Volviendo a la anécdota sobre el exilio y los exiliados, Bayer acusaba a jóvenes peronistas que por entonces publicaban una patriada llamada “Crear en la cultura nacional” como fascistas. Oscar Castellucci, director y gestor de aquel emprendimiento recordaba lo curioso de aquella circunstancia ya que, al mismo tiempo en que Bayer los acusaba de fachos, desde la temeraria revista reaccionaria llamada Cabildo los catalogaban como “una cueva de zurdos”. La paradoja se explica por sí misma: ante la aversión sobre lo nacional y popular, los extremos se unen ante el espanto y su barbarie.
El último gran debate desatado por Bayer fue su empecinamiento por derribar la estatua de Roca. El motivo era una mera reacción anacrónica: su responsabilidad ante la matanza de indios durante la denominada “campaña del desierto”. Gustavo Matías Terzaga, con su afilada pluma que sigue los pasos del recordado Alfredo Terzaga, recientemente publicaba en torno a la postura de Bayer que envalentonó en su momento a una cacería de brujas por parte de la izquierda:
“Despojar a Roca de su dimensión histórica es, en última instancia, degollar la inteligencia nacional, es regalarle el juicio de nuestra historia a una progresía que, entre el lloriqueo multiculturalista y el infantilismo revolucionario, prefiere una Argentina abstracta, moralmente pura, pero política y territorialmente inviable. La de Roca, con sus luces y sombras, fue la estrategia de la unidad nacional, lo demás es literatura del resentimiento y el prejuicio”.

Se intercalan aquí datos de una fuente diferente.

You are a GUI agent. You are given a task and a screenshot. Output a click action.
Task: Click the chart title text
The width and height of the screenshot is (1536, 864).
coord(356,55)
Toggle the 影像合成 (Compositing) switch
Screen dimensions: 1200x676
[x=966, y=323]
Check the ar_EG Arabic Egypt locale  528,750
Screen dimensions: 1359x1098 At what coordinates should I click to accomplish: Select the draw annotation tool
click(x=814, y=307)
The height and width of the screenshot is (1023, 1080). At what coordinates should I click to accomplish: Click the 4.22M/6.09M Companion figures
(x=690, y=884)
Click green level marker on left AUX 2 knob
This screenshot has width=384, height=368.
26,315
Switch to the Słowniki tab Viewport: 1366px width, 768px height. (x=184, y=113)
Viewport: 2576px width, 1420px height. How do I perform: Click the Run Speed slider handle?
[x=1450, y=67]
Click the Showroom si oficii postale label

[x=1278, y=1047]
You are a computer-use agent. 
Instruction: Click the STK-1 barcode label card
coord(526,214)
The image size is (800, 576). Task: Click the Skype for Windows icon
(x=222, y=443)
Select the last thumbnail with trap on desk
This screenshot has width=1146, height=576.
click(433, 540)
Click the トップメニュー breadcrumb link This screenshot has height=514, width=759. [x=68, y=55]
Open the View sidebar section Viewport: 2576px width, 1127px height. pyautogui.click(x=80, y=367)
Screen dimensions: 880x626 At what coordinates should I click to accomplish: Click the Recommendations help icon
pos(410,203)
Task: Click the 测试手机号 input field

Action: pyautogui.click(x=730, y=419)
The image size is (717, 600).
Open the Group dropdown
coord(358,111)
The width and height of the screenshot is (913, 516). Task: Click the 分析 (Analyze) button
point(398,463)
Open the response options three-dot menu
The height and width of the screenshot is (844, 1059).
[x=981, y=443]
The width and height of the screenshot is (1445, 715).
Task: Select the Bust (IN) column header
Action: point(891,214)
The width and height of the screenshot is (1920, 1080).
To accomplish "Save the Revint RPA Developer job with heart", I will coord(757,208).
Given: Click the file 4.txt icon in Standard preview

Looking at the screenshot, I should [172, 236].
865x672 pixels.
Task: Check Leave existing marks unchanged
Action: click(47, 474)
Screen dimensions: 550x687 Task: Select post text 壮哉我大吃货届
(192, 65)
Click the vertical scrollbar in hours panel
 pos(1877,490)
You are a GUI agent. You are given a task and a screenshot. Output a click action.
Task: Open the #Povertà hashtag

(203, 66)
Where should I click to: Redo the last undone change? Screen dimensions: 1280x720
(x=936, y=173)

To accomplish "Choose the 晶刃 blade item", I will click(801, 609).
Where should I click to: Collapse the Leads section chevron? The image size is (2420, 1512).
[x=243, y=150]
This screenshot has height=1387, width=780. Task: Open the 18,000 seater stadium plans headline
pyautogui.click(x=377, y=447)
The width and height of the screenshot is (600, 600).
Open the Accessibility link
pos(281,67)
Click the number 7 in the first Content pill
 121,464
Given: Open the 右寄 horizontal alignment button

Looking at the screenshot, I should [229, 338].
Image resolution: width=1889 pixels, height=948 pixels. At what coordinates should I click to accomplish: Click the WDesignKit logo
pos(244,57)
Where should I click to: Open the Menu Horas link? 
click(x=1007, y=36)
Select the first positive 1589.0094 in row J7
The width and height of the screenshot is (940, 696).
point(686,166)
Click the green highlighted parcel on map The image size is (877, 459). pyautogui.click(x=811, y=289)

Es que Roca siempre fue una figura incómoda para liberales y para nacionalistas. Salvo la denominada izquierda nacional, bajo el ala del inolvidable Jorge Abelardo Ramos, colocó en la palestra de los próceres nacionales a Julio Argentino Roca. Más allá de sus grises, la obsesión de Bayer hacia su figura no tuvo más objetivo que embarrar la cancha. Bayer como Milei (de nuevo ambos extremos) desprecian al Estado y no tendrían problemas en rematar el territorio. Obviamente, nos cae más simpático Osvaldo pero eso no quita que su proyecto social se encuentra en las antípodas de lo que consideramos nacional. Irónico suena que libertarios como él, (entiéndase en el sentido de su postura antiestado, antiargentino) fuesen los gestores en derribar su monumento en el Sur.
Desde nuestra posición justicialista, habría que mantener su monumento así como también habría que dejar en su lugar la estatua de Roca. Lo que hay que discutir es el relato que trasviste los idearios nacionales y soberanos. Cuando en los noventa, se erigió la estatua ecuestre de Juan Manuel de Rosas lo pusieron mirando en dirección hacia donde estaba su casona pero, además, ahí estaba la estatua de Sarmiento. La lectura se puede entender como una conciliación o un desafío producto de un desencuentro histórico. El relato conciliatorio se enclava en aquel viejo Perón del 73 que rezaba que para un argentino no hay nada mejor que otro argentino. Habría que volver a eso, a pensar en nacional. Y para ello, primero hay que poner las cosas en su lugar para no seguir comiéndonos la curva.